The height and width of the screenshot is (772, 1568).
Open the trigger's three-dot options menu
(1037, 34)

* * *

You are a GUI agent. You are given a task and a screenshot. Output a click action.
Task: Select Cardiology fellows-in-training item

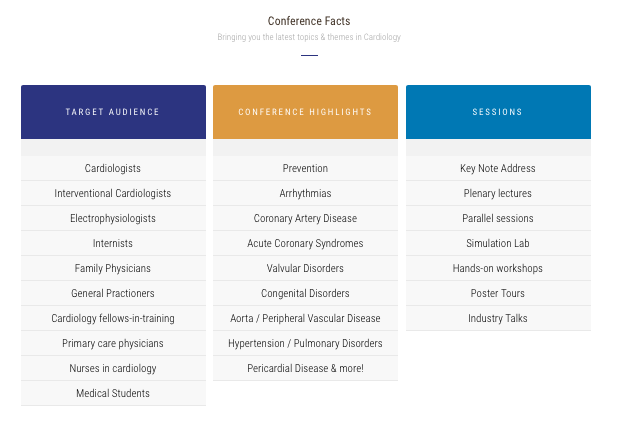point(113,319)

_Exercise details_:
For this exercise, return every line from the data that holds the string "screenshot".

_Written response_:
The height and width of the screenshot is (772, 1568).
You are a GUI agent. You are given a task and a screenshot. Output a click action.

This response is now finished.